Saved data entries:

○ ○ ○ ○

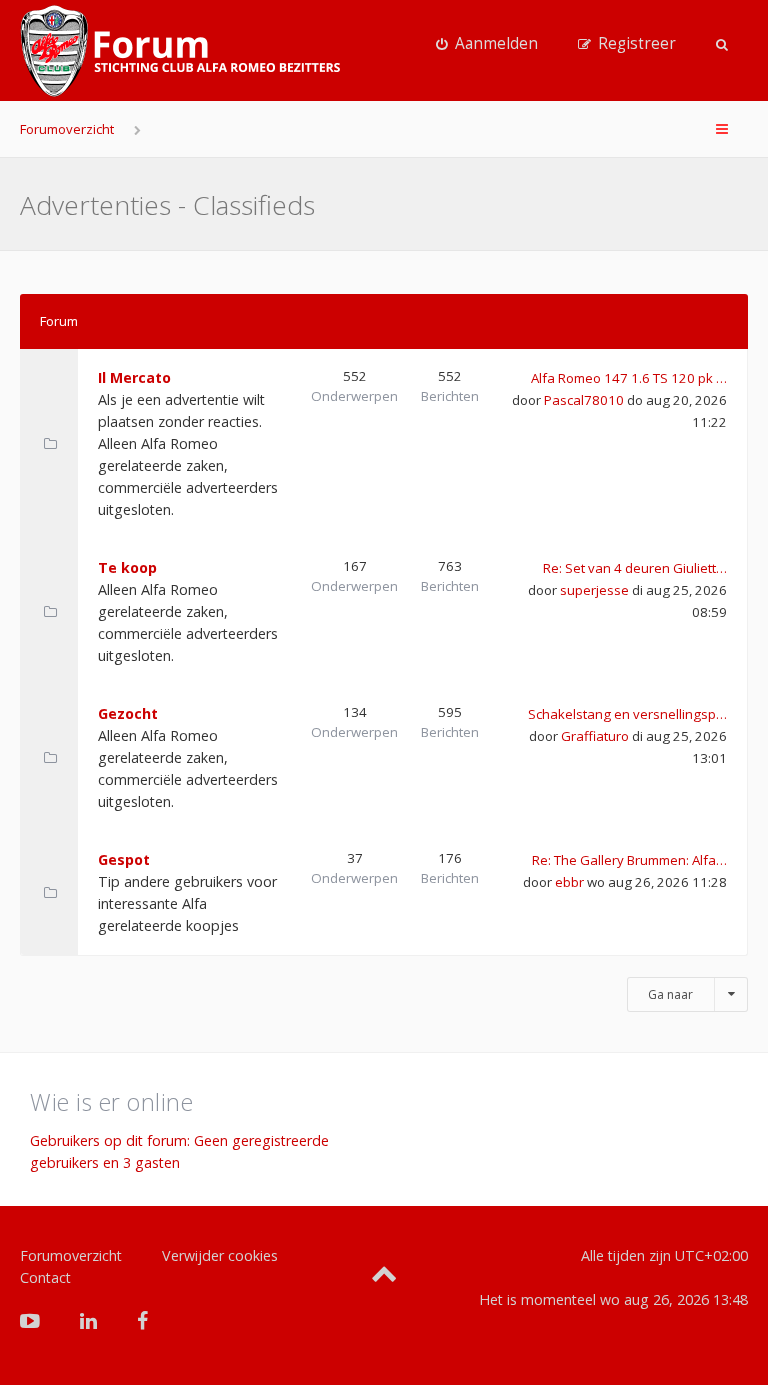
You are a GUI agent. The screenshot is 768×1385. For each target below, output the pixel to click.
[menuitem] (487, 44)
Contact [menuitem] (45, 1277)
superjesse (594, 590)
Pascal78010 (584, 400)
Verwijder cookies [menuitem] (220, 1255)
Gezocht (128, 713)
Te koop (127, 567)
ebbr (569, 882)
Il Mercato (134, 377)
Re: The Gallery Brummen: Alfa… (629, 860)
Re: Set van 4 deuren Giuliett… (635, 568)
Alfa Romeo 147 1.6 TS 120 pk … (629, 378)
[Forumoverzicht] (180, 51)
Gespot (124, 859)
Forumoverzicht (67, 129)
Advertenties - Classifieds (167, 205)
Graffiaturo (595, 736)
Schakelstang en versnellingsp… (627, 714)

○ ○ ○ ○

_Description of the task_
Repeat every record precisely. Any picture among them stays out of the copy.

_Your response_
You are a GUI agent. The screenshot is 768×1385. For each target below, output the pixel to click.
[menuitem] (487, 44)
Contact [menuitem] (45, 1277)
superjesse (594, 590)
Pascal78010 (584, 400)
Verwijder cookies [menuitem] (220, 1255)
Gezocht (128, 713)
Te koop (127, 567)
ebbr (569, 882)
Il Mercato (134, 377)
Re: The Gallery Brummen: Alfa… (629, 860)
Re: Set van 4 deuren Giuliett… (635, 568)
Alfa Romeo 147 1.6 TS 120 pk … (629, 378)
[Forumoverzicht] (180, 51)
Gespot (124, 859)
Forumoverzicht (67, 129)
Advertenties - Classifieds (167, 205)
Graffiaturo (595, 736)
Schakelstang en versnellingsp… (627, 714)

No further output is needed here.